Рет қаралды 9,409
-Methods to estimate cardiac output, and detailed explanation of their pitfalls
-Importance of mixed venous O2, and which chambers to sample, and importance of SVC O2 vs IVC O2
-Cardiogenic shock indices
**Note regarding the use of thermodilution in atrial fibrillation (22:20):
CO (heart rate x stroke volume) rises with increased heart rate, up to a certain rate wherein diastolic filling sharply drops (~R-R of 500 ms or rate beyond 120 bpm). CO also sharply drops at R-R over 700 ms (rate less than 85 bpm), as diastolic filling does not rise enough to compensate for the rate drop. For the same heart rate, e.g., 100 bpm, the worst CO is seen when R-R varies between too long (rate less than 85 bpm) and too short (rate over 120 bpm). CO particularly drops with a long-short R-R sequence, causing at times a pulse deficit.

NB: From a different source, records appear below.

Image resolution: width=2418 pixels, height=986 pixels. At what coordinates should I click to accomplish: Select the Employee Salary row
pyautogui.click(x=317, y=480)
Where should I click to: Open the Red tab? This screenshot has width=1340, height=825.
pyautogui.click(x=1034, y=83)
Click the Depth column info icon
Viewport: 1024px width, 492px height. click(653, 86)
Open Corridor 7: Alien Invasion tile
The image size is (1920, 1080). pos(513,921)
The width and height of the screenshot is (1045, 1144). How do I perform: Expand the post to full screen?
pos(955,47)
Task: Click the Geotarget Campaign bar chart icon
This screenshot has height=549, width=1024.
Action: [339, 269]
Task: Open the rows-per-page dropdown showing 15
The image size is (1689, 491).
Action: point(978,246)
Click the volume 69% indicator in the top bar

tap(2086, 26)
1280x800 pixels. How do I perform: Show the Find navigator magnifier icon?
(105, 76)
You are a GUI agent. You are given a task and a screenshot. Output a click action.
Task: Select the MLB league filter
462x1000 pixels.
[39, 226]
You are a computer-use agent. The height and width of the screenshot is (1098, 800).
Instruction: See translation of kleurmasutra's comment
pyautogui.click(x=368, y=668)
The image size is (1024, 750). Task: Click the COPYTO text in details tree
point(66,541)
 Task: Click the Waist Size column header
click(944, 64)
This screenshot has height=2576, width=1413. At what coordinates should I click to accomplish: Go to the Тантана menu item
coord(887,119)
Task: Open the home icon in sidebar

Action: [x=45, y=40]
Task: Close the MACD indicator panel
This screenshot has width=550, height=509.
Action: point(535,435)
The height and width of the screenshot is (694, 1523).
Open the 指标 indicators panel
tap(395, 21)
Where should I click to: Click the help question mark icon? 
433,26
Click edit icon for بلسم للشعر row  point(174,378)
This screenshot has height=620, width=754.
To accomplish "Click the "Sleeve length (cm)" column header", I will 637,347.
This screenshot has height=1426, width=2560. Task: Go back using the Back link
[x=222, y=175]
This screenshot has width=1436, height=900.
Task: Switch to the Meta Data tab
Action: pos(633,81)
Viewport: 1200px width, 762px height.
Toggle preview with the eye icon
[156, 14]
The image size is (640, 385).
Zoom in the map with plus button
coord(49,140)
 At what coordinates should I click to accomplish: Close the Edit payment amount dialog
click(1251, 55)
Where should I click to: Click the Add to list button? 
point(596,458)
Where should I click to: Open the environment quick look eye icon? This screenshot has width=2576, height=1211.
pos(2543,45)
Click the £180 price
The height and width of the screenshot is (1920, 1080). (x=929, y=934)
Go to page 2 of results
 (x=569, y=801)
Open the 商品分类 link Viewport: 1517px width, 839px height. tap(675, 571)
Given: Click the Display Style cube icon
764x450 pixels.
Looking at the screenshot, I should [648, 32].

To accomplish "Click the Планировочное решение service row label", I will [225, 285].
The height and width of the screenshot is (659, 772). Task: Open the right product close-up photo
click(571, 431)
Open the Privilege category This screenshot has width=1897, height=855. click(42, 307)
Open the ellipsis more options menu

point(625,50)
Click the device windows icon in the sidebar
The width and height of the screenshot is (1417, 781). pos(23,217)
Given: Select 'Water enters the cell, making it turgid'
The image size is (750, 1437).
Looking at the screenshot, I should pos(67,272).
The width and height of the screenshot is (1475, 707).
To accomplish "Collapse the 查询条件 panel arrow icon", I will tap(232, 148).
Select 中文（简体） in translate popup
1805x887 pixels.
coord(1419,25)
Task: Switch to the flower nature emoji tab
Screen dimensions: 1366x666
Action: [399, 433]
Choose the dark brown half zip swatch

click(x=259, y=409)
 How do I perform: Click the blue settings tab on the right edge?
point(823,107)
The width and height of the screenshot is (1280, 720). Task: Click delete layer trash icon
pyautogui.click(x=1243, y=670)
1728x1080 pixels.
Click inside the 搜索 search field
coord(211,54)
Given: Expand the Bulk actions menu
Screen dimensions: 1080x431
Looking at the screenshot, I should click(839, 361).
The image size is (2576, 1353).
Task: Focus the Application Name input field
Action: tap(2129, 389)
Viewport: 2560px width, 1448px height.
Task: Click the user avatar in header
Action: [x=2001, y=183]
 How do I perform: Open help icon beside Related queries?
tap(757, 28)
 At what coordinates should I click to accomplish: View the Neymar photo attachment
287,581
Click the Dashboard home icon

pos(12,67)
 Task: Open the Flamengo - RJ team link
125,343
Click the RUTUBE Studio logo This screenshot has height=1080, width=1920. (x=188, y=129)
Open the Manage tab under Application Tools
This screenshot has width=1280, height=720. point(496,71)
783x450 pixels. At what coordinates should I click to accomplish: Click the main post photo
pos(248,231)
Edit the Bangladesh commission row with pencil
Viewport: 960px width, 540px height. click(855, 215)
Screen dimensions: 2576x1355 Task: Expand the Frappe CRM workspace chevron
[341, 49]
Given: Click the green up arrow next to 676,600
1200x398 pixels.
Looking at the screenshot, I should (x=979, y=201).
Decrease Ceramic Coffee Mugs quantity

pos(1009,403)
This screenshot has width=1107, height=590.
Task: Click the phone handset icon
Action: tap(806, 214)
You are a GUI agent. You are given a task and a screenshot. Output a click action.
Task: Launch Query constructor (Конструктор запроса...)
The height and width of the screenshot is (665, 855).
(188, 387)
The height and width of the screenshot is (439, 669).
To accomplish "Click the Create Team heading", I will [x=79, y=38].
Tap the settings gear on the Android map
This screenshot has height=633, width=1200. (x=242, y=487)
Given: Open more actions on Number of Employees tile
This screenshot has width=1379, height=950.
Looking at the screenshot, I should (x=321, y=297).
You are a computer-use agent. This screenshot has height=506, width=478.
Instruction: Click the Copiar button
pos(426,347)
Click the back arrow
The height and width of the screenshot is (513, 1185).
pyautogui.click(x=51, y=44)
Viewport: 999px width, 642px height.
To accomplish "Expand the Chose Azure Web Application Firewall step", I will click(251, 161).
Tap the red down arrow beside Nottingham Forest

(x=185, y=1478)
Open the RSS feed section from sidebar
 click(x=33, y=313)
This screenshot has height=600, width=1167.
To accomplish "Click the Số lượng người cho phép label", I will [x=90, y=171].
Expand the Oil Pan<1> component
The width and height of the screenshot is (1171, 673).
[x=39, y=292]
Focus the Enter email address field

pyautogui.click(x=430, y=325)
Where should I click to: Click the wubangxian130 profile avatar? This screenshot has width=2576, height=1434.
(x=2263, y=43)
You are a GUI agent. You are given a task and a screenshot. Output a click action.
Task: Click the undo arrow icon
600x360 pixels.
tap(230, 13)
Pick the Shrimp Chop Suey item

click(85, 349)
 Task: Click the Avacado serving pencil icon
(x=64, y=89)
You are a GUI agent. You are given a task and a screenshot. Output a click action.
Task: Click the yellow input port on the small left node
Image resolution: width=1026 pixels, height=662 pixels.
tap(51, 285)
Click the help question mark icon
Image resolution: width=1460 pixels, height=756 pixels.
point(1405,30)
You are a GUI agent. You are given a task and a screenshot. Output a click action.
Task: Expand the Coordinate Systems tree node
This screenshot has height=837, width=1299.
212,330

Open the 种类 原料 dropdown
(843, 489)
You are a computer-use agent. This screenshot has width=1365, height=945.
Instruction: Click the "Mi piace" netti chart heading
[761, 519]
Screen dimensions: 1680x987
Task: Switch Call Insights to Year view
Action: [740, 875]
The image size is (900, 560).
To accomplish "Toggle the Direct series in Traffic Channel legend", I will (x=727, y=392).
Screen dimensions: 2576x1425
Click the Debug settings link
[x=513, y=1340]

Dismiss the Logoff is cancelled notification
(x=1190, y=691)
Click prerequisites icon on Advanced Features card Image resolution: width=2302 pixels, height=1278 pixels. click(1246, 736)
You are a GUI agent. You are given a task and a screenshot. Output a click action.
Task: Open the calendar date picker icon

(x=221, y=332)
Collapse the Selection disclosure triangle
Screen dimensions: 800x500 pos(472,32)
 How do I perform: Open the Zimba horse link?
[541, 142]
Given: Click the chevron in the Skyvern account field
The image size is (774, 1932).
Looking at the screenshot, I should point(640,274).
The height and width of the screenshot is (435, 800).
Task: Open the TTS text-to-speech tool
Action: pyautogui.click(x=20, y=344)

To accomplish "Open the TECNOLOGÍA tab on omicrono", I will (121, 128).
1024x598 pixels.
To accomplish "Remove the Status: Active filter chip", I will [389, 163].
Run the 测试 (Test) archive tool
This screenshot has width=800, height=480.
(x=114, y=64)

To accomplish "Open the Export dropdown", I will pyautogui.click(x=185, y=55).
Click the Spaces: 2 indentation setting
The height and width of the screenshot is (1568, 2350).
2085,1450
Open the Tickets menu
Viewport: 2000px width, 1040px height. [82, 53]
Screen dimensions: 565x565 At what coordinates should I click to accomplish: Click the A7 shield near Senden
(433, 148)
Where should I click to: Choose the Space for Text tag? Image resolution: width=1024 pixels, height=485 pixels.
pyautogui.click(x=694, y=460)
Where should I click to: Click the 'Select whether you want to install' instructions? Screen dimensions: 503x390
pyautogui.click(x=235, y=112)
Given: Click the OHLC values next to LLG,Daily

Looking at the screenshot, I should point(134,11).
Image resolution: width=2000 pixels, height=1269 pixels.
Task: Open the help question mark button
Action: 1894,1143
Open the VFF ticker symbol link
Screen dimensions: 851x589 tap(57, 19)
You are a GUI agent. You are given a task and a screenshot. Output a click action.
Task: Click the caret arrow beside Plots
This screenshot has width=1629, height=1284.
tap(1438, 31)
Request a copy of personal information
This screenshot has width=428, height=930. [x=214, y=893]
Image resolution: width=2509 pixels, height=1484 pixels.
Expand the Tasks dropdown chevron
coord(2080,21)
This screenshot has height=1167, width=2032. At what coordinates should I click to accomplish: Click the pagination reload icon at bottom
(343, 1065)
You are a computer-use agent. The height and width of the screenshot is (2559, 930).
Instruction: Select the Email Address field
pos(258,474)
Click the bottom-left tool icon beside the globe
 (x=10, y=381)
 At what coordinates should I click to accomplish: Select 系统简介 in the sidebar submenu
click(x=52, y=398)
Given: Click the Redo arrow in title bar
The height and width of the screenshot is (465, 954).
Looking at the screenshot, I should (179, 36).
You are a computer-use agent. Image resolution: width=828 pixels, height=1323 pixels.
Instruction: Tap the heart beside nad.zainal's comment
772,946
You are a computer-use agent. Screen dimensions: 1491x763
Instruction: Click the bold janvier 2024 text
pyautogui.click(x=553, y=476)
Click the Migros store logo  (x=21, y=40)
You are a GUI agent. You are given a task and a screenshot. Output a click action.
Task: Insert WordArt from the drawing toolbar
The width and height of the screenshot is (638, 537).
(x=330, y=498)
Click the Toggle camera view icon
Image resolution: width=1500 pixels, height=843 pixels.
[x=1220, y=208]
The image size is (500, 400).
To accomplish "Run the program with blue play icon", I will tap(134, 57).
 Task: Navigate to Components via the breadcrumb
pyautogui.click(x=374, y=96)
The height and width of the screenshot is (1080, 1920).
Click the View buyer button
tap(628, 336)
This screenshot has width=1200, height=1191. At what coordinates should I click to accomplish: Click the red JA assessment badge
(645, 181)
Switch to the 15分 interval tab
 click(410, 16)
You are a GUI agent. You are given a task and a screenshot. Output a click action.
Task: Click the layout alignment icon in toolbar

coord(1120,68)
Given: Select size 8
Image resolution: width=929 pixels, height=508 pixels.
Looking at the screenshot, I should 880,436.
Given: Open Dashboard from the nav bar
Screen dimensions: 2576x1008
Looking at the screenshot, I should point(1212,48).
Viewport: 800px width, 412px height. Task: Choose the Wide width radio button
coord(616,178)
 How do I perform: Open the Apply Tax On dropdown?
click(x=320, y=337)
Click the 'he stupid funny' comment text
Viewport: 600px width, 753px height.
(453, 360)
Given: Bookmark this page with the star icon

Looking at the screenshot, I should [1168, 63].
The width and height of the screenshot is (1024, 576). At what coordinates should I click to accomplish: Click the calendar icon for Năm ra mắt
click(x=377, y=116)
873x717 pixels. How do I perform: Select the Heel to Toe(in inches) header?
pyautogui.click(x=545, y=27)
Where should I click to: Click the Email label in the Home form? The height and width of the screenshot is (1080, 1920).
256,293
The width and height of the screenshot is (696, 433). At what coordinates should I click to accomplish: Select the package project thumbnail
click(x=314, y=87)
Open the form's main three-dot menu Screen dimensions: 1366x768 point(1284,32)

Thermodilution estimates cardiac output from few cardiac beats and assumes steady flow. In irregular rhythms with beat-to-beat variability, the sampled beats may not represent the average cardiac output. Less CO variability is seen when all sampled R-R intervals are within a rate range of 85-120 bpm, or when all R-R intervals correspond to less than 85 bpm, with no long-short sequences. Perform at least 5 measurements, and average the ones that are within 25% range. The same rate ranges are desired when assessing transvalvular gradients.